Return, exactly as written, the line containing "Task: Follow the Learn about Plans link" and every line after it to the end of the records below, with no pictures.

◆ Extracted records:

****************

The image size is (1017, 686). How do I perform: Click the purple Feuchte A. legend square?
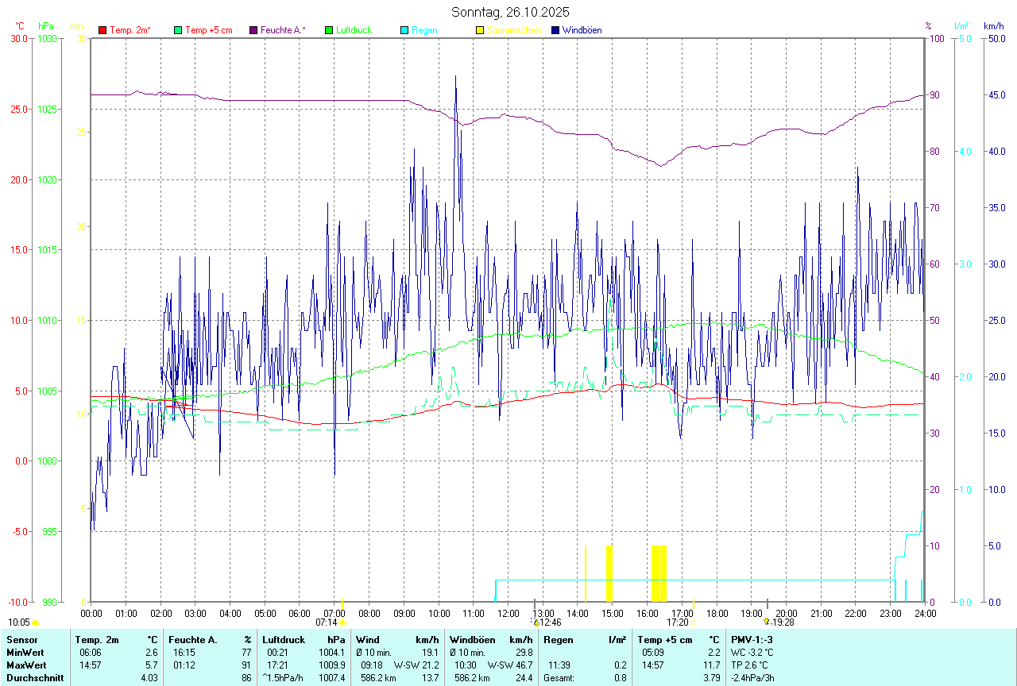[253, 30]
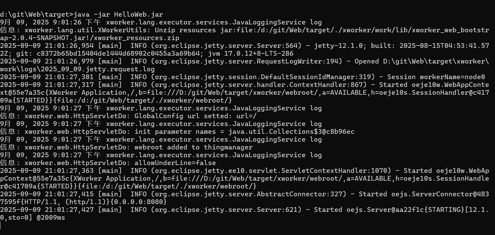Click the {0.0.0.0:8080} address text
Image resolution: width=495 pixels, height=235 pixels.
[x=139, y=202]
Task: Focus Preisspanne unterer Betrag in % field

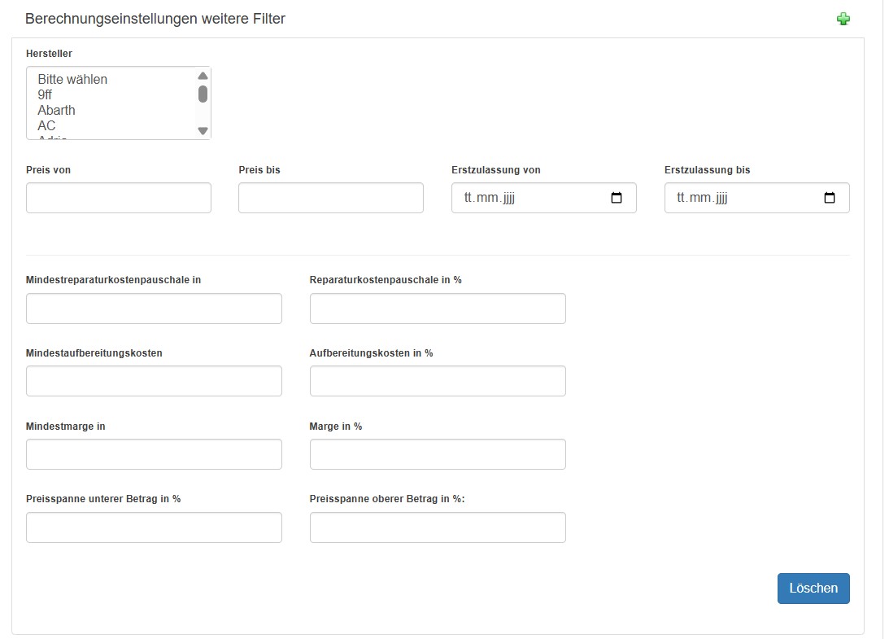Action: (154, 527)
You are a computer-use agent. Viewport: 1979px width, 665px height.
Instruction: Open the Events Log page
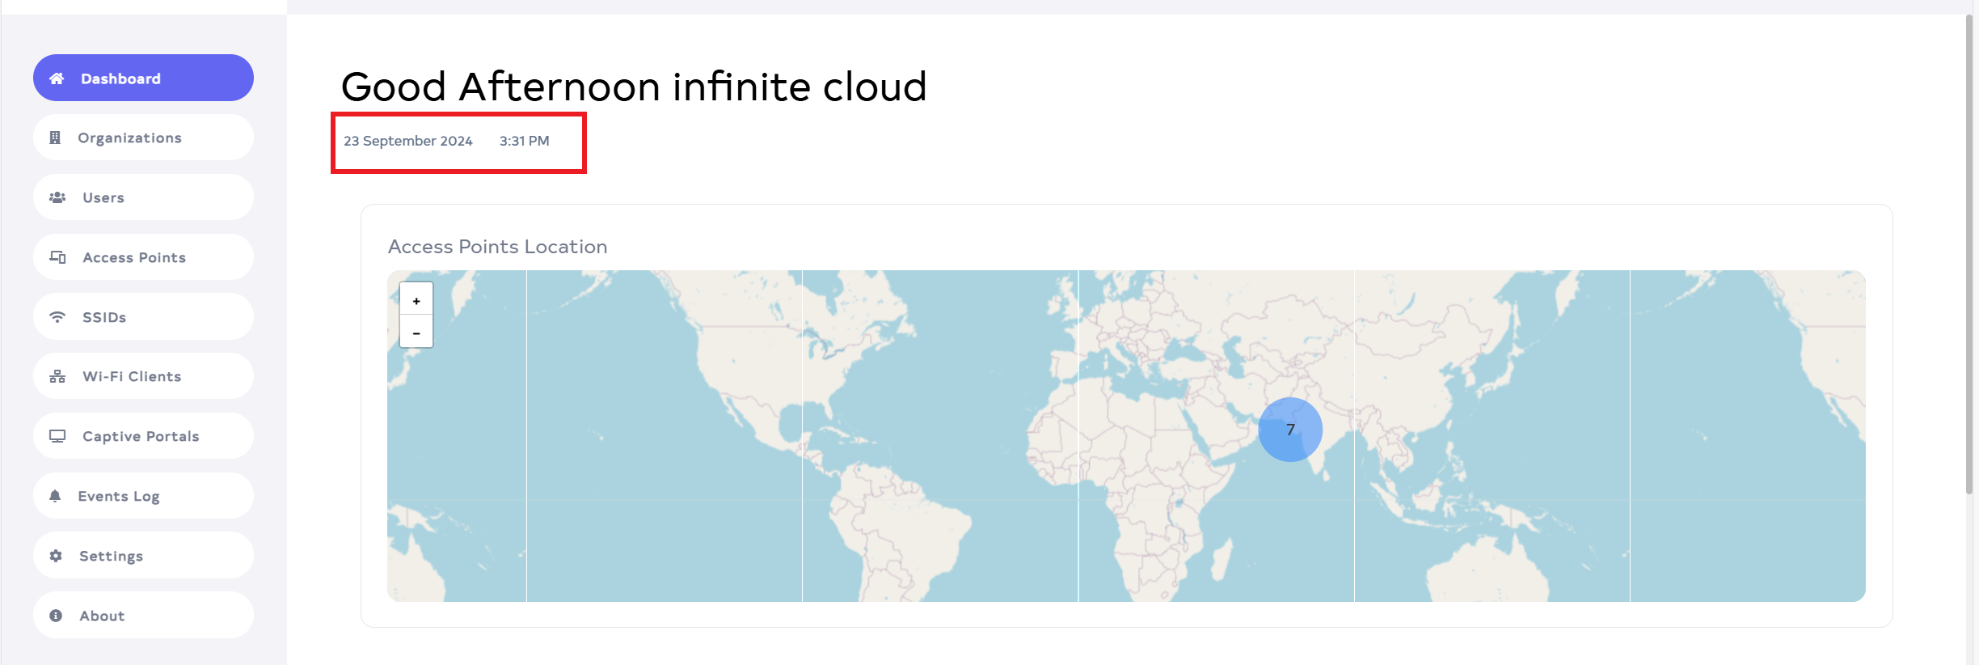[x=119, y=496]
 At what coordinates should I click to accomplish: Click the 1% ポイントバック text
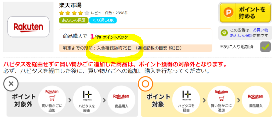(109, 36)
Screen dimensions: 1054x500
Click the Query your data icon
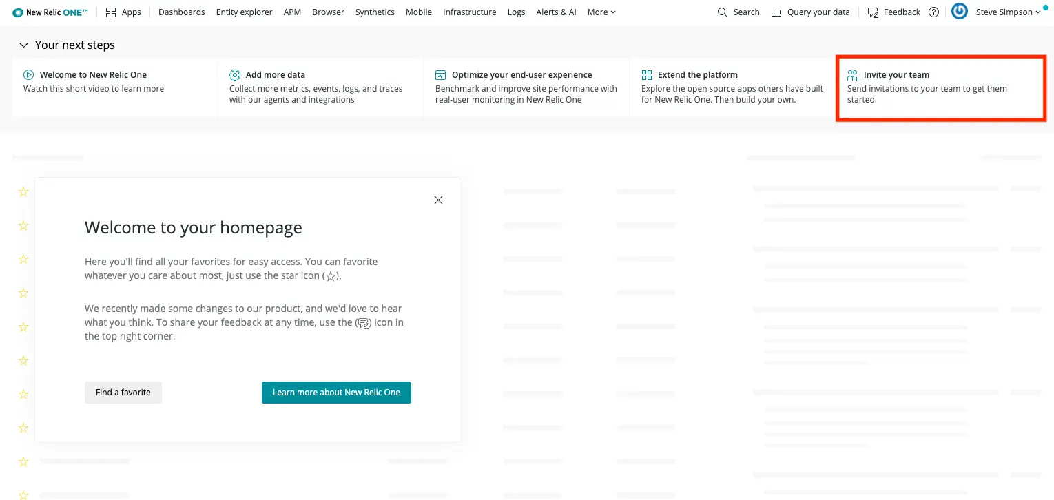(776, 12)
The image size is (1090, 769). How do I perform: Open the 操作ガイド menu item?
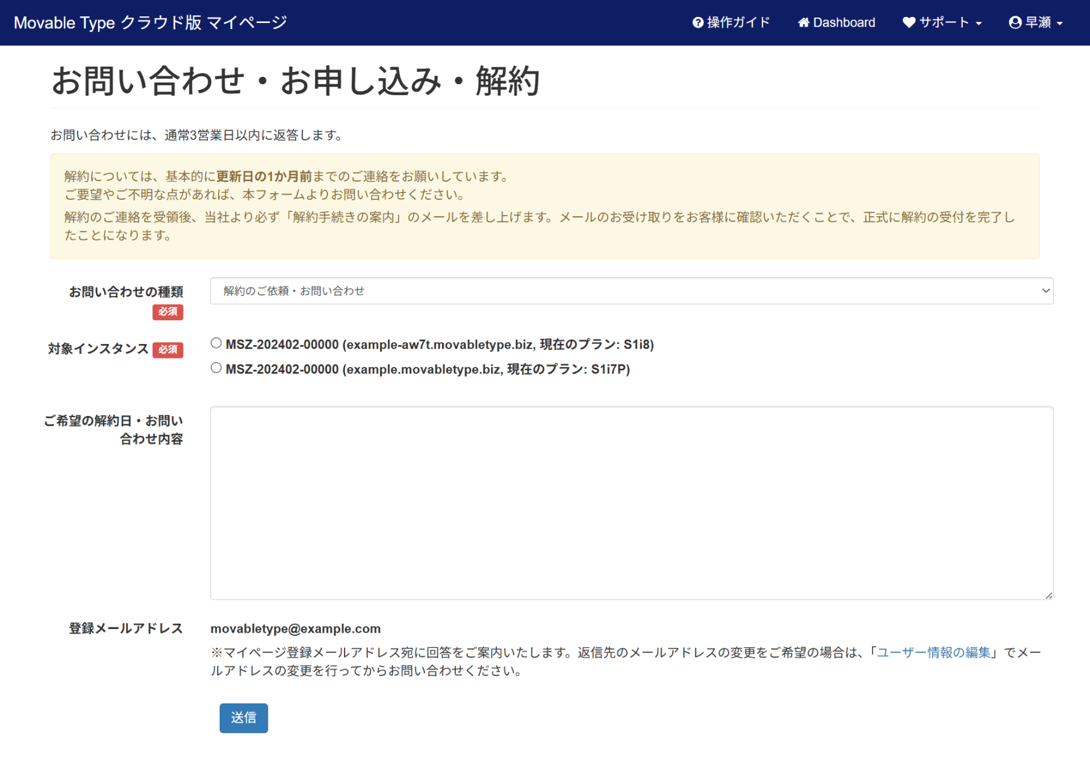(738, 23)
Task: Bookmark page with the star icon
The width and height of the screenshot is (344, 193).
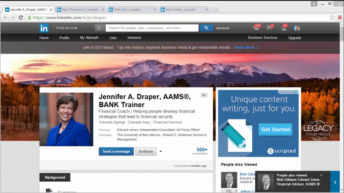Action: tap(332, 18)
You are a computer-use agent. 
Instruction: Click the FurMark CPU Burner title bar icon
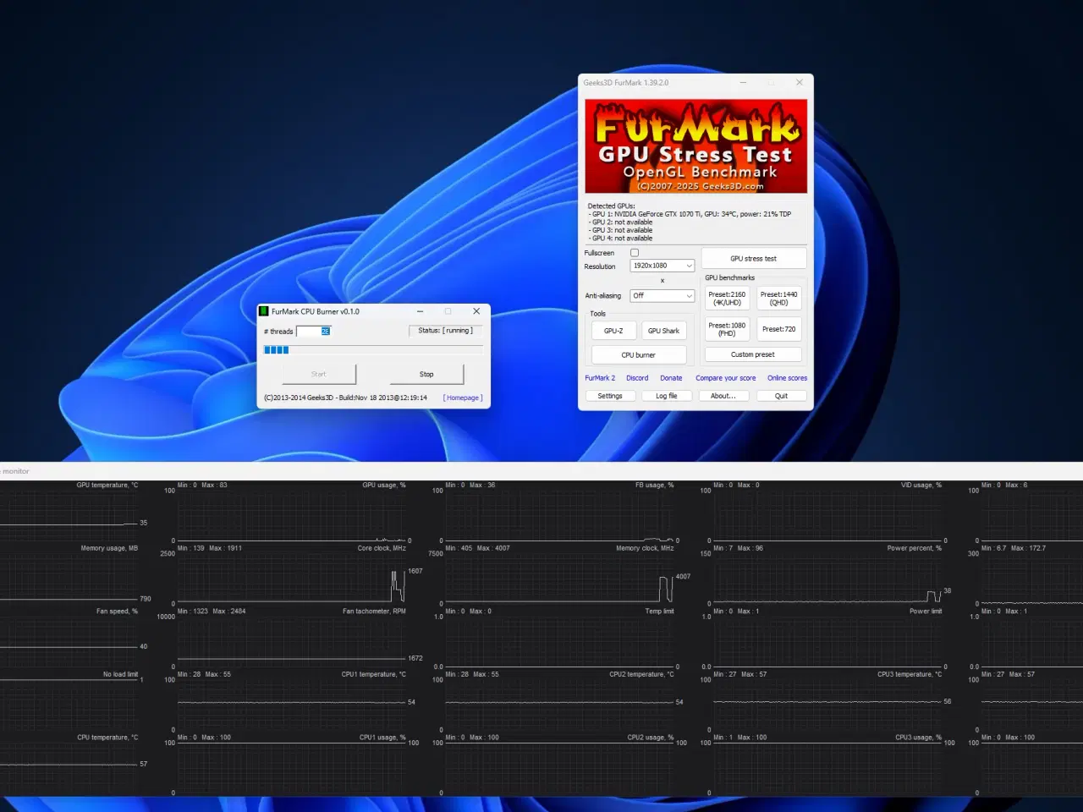265,311
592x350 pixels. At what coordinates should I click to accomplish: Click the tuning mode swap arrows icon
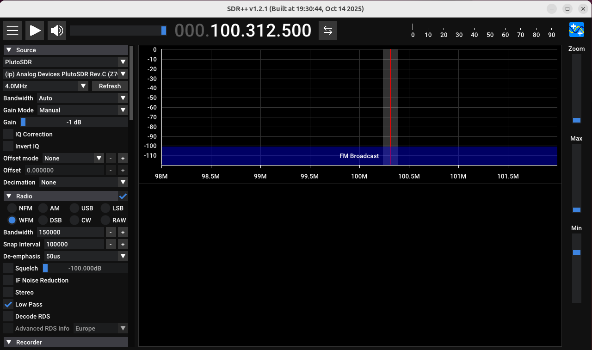pyautogui.click(x=327, y=30)
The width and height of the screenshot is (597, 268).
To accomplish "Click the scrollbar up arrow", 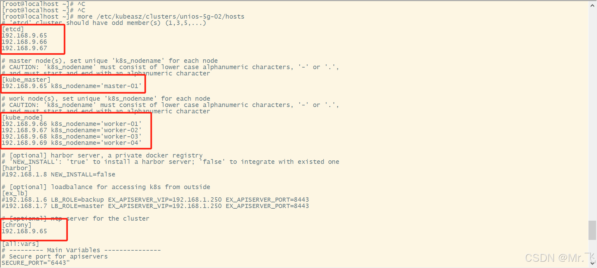I will click(x=593, y=5).
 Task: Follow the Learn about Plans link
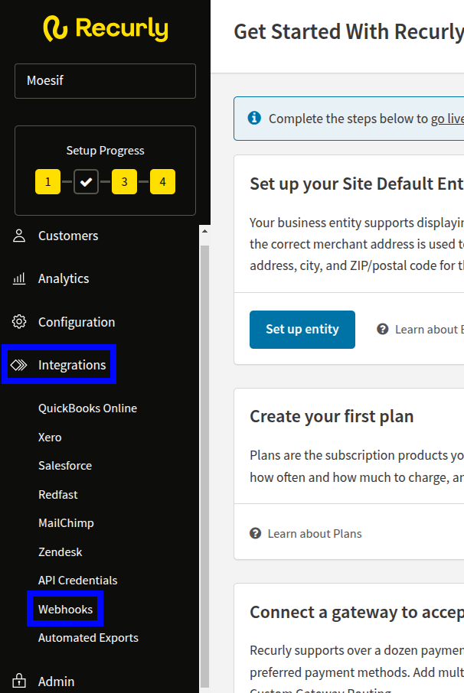[315, 533]
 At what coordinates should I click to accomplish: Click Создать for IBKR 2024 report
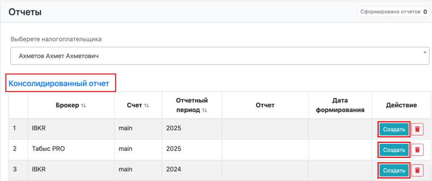[x=394, y=170]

****************

◆ Output for this exercise:
 Task: Follow the Learn about Plans link
[315, 533]
 At what coordinates should I click to accomplish: Click Создать for IBKR 2024 report
[x=394, y=170]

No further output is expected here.